In March everything changed, in a way no business continuity plan could ever have forecast. Many of us were told to go home and the government effectively funded the mothballing of hundreds of thousands of us. We stopped driving, stopped using public transport, had to engage with our kids and stopped engaging with our colleagues, face to face anyway. New enquiries largely dried up, invoicing fell and workforces were slashed or furloughed on a wholesale basis.

So fast forward to the end of this and what will the future look like for employers looking to re-engage with talent? Well I think some will be looking to replace quicker than others! Some employers decided to furlough employees but paid the additional salary to furlough on full pay, many did not. How do you think employees will value an employer who didn’t value them enough to pay 20% when they return? Of course some will just be grateful to have a job, but not typically those whose skillset may be more in demand.
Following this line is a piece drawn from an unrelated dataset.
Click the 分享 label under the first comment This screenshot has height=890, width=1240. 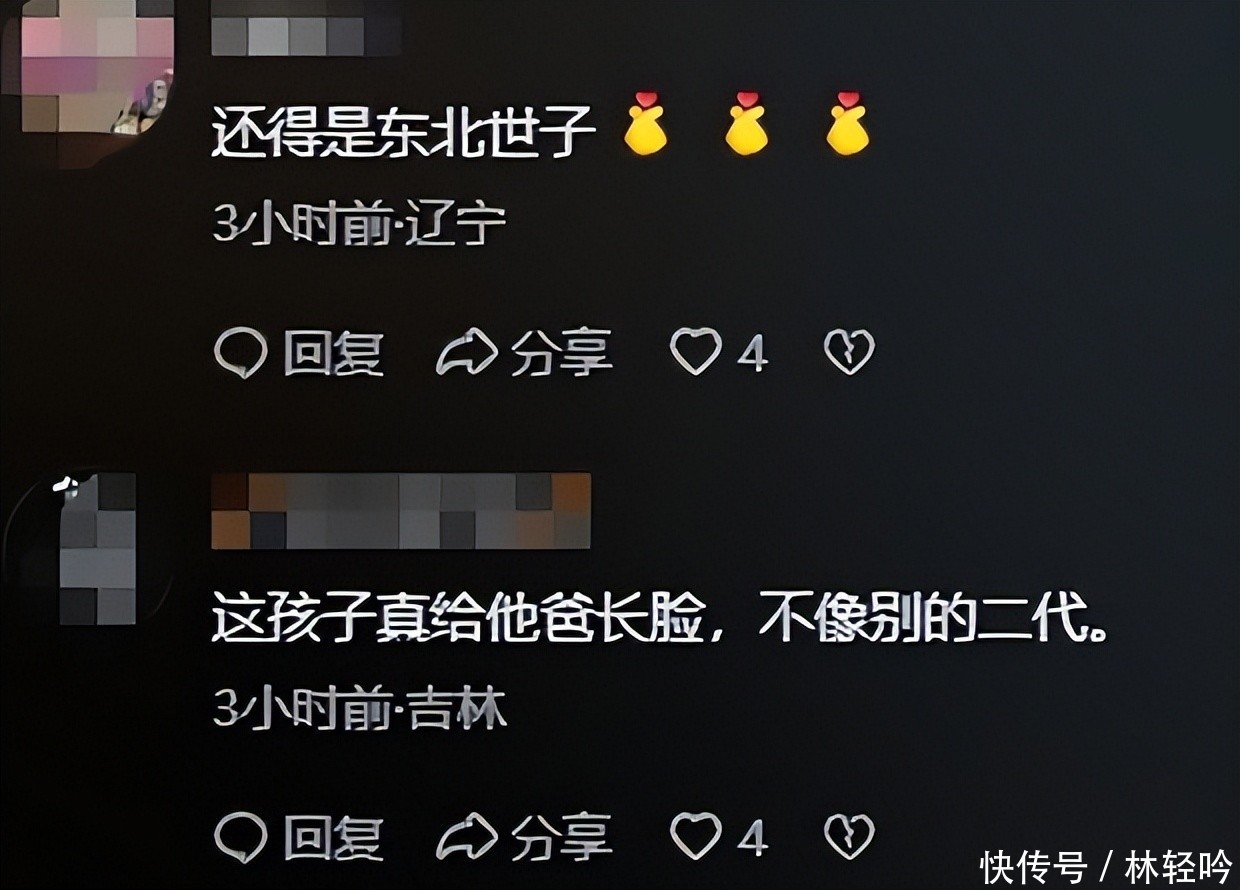[561, 353]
The maths alone reflects the shortsighted strategy, if you pay the additional 20% you’ll pay a maximum of £600 per month, compare that with the £27,000 the CIPD estimate it costs to recruit new talent and you’ll see how the figures are skewed. Then there is work life balance, employees have proved that they can work from home, around their other commitments and be productive in the most stressful circumstances. Some will have hated it, but those that enjoyed it will see no valid reason to return to the 9-5 office environment every day.
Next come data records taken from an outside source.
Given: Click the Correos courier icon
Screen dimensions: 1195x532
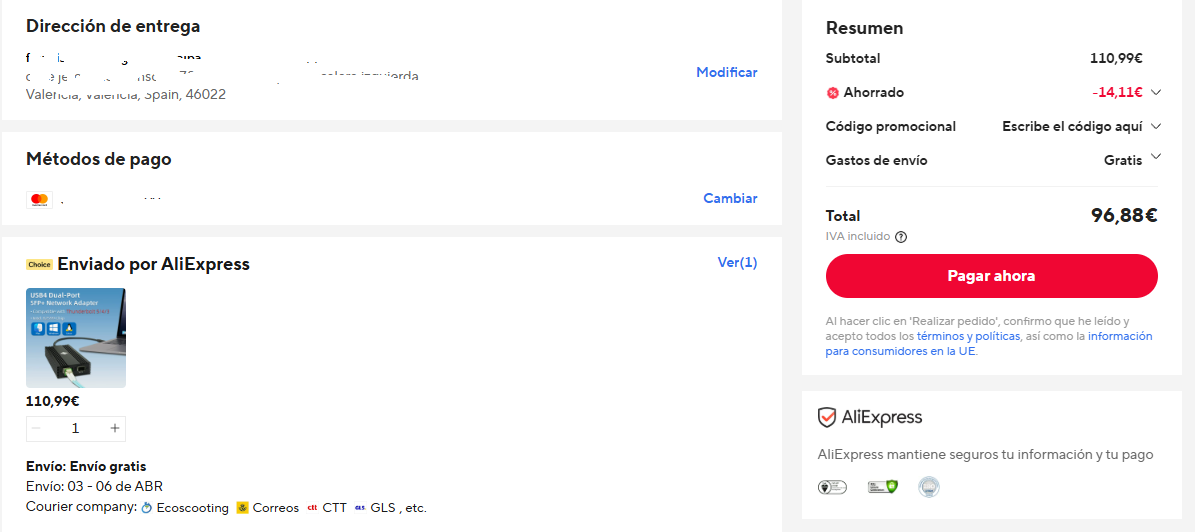Looking at the screenshot, I should click(242, 508).
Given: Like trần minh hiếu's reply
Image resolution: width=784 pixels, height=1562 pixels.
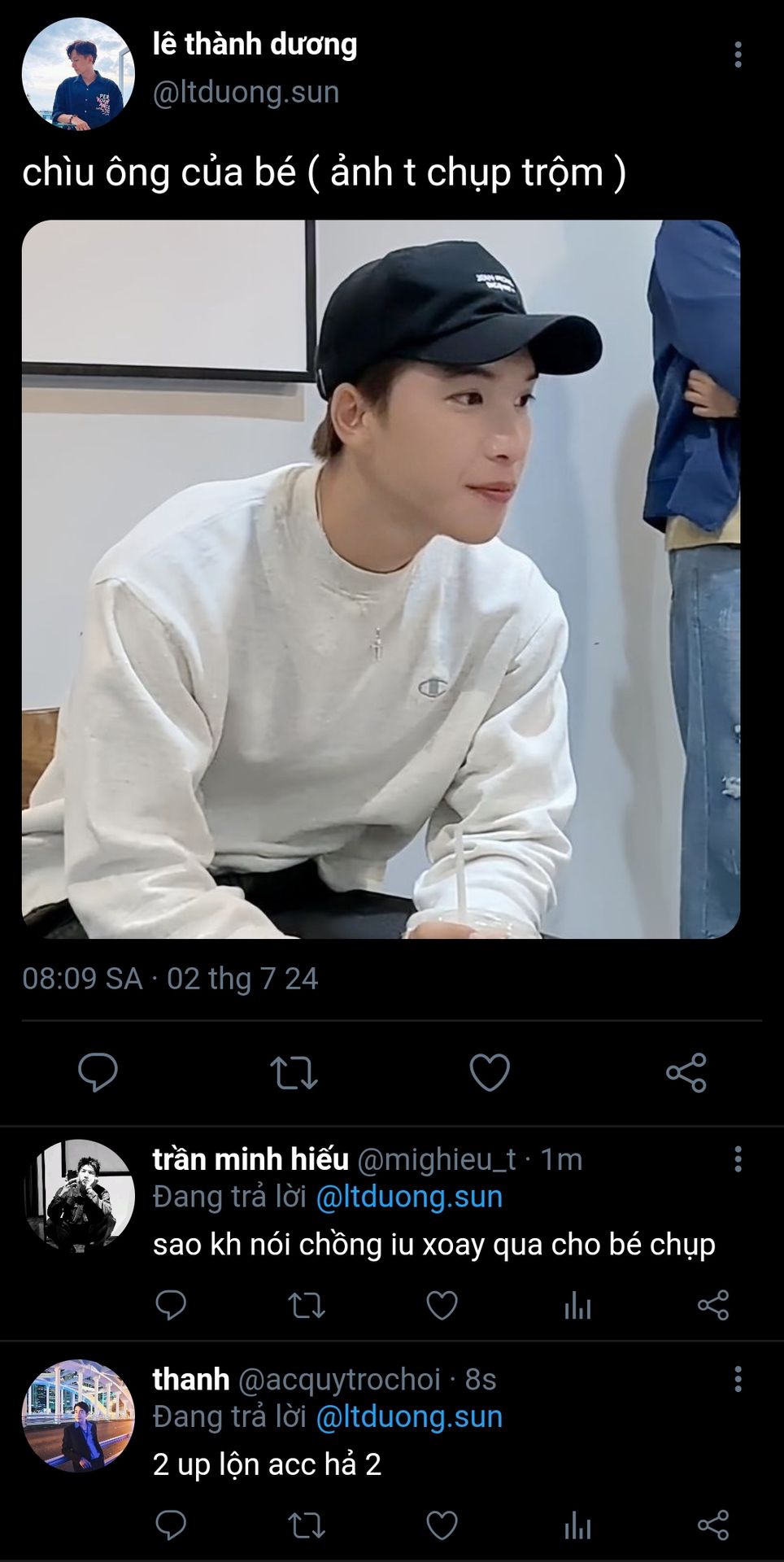Looking at the screenshot, I should click(442, 1305).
On motoring your team will start to question the need to drive to go to meetings, after all we have survived a few months using Zoom and life has carried on, with no stress. Increasingly environmentally aware colleagues will also loathe creating the pollution to clog our skies and look to reduce car use and adopt electric where possible.
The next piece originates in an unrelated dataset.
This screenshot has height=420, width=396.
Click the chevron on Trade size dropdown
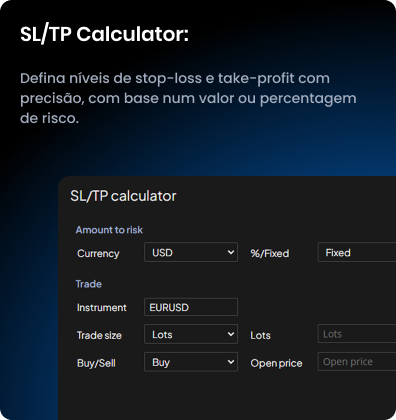(231, 334)
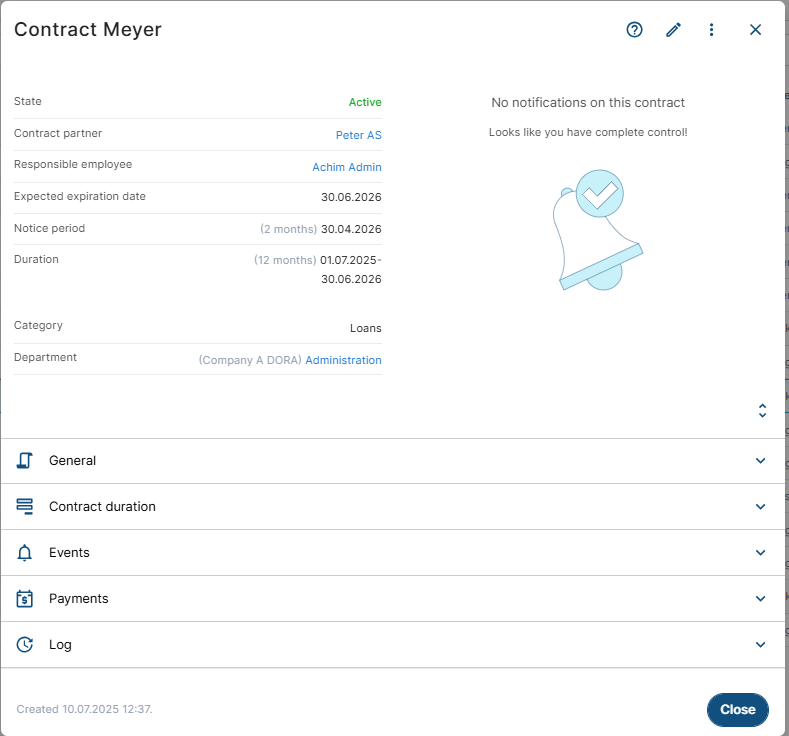Click the pencil edit contract icon

click(x=673, y=30)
Employees will also be less gung ho about finance, credit will probably decline, savings increase and your team will look to cut expense to support this, employers who maximise salary sacrifice and financial education will reap big rewards.

Ultimately nobody knows for certain what it will be like in a few months, these are just my ideas but if employees with the right skillset are still required then your colleagues will not forget those that took care of them, and those who did the bare minimum! Valuing your team and having great reward strategies will always pay dividends, through this crisis and the air quality environmental crisis that will follow, in fact through all times, as Cyndi Lauper said ‘time after time’.